• WORK TO BE COMPLETED: Render the listing from the line containing "Tap the Android home navigation button" through its end, inclusive, as a JSON list of strings with one string per line. Omit blank lines and leave out the pictures.

• MATERIAL TO PROCESS:

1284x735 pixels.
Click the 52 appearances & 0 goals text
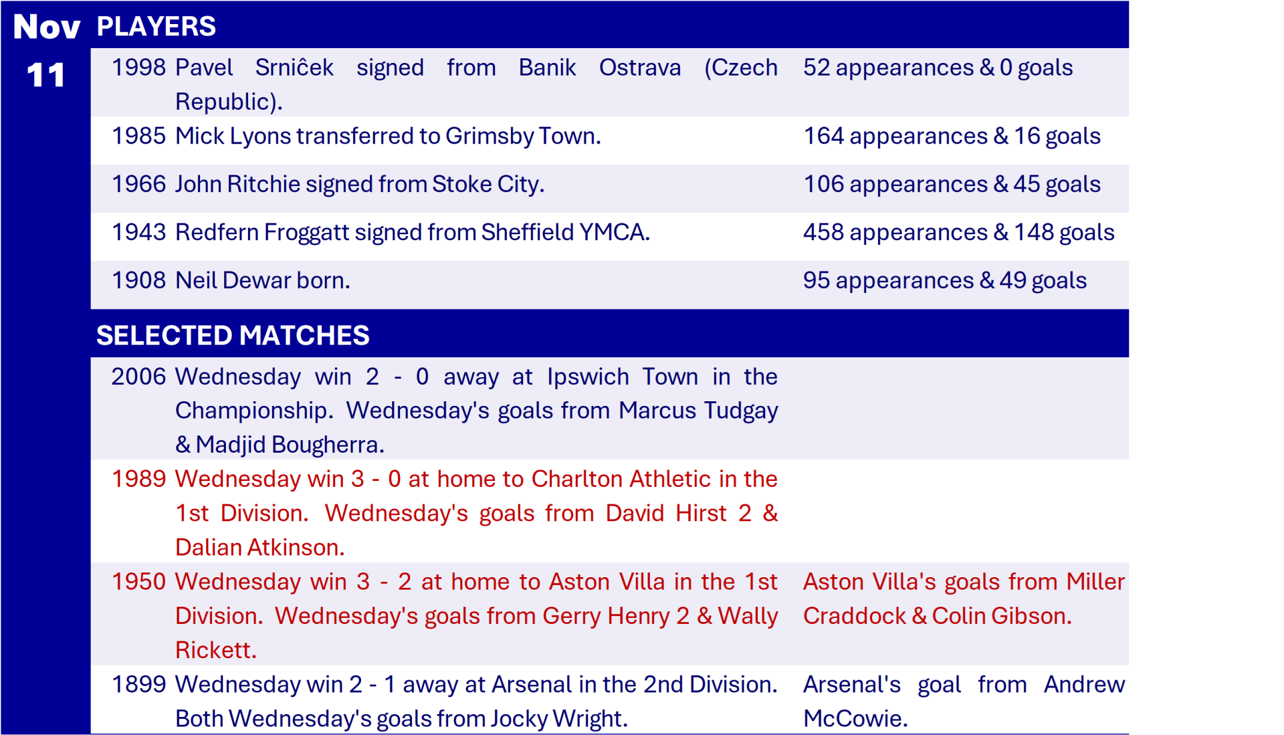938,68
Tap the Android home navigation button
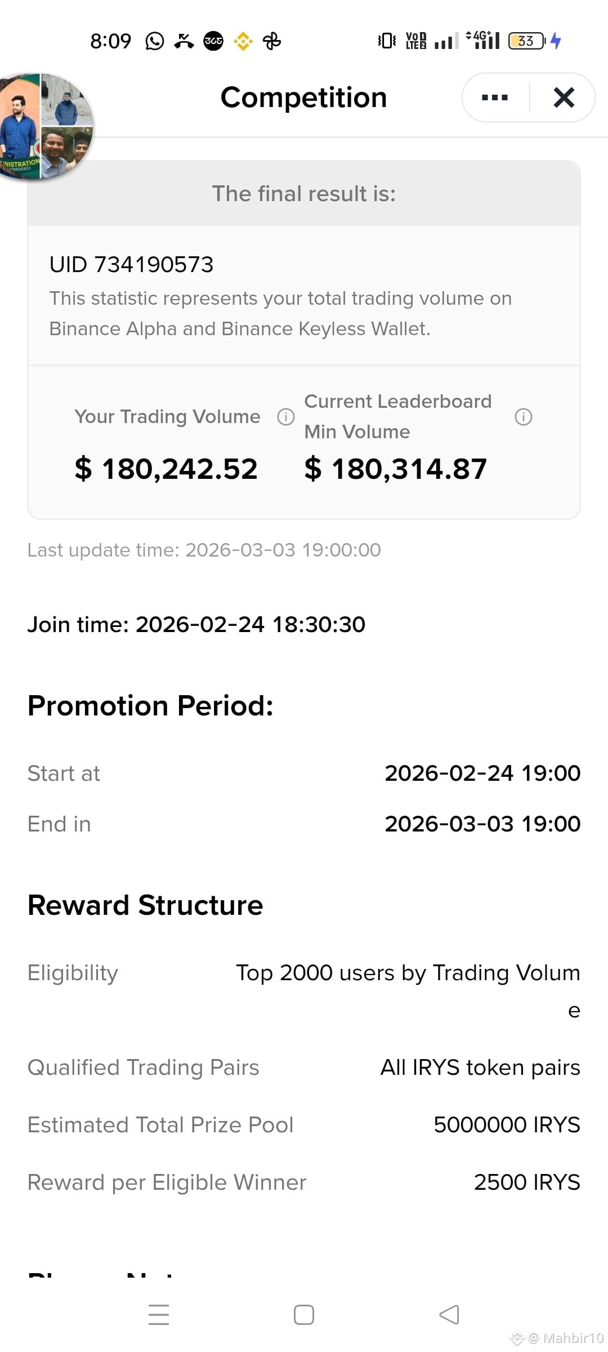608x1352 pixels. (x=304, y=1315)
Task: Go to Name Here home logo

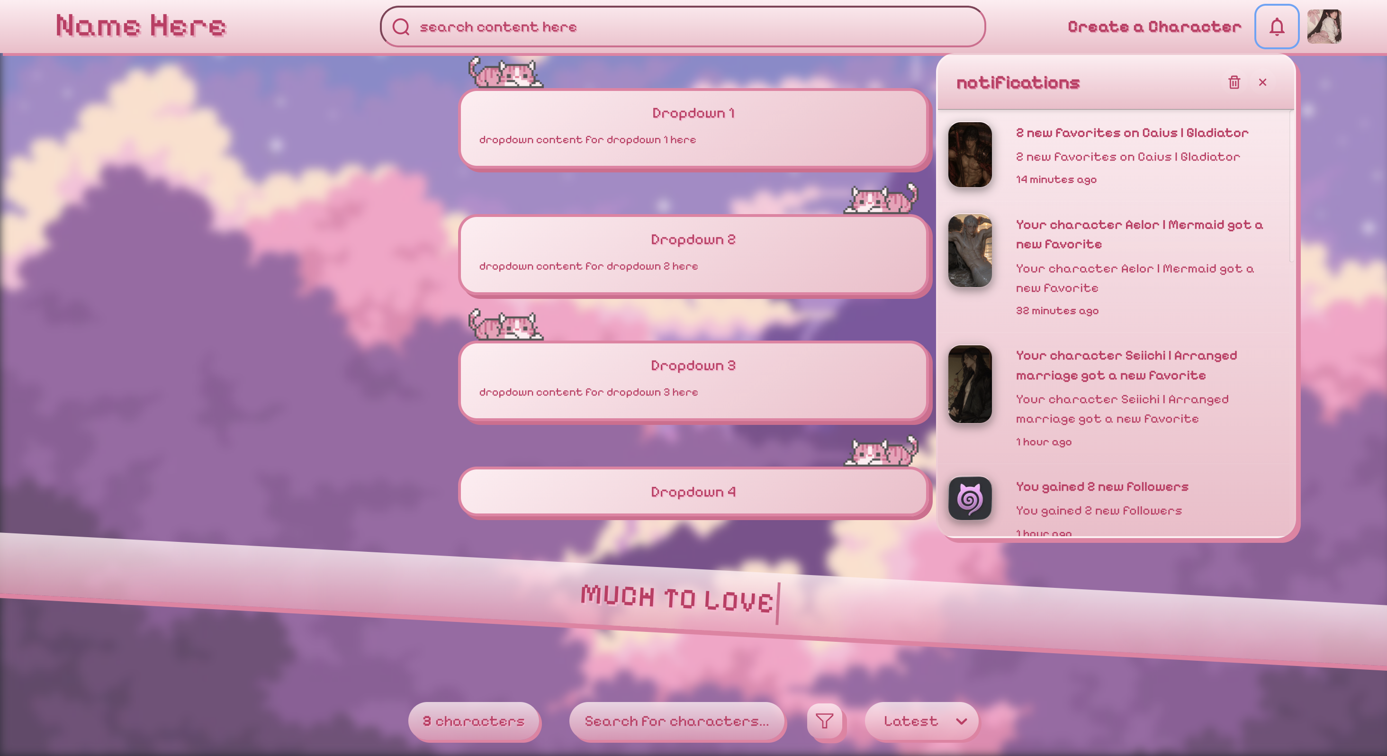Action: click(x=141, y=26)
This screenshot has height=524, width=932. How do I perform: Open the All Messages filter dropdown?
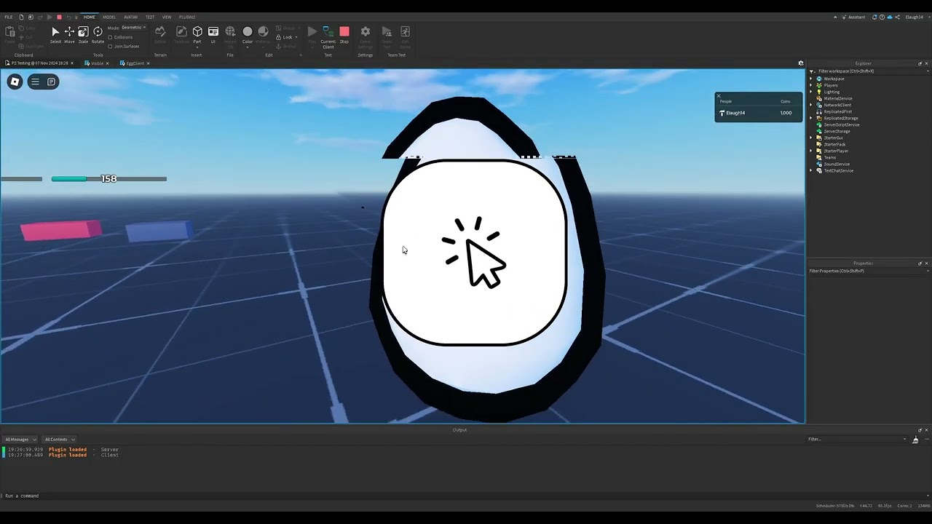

• EXERCISE ANSWER:
[
  "Tap the Android home navigation button",
  "608x1352 pixels. (x=304, y=1315)",
  "Task: Go to Name Here home logo",
  "Action: click(x=141, y=26)",
  "This screenshot has height=524, width=932. How do I perform: Open the All Messages filter dropdown?"
]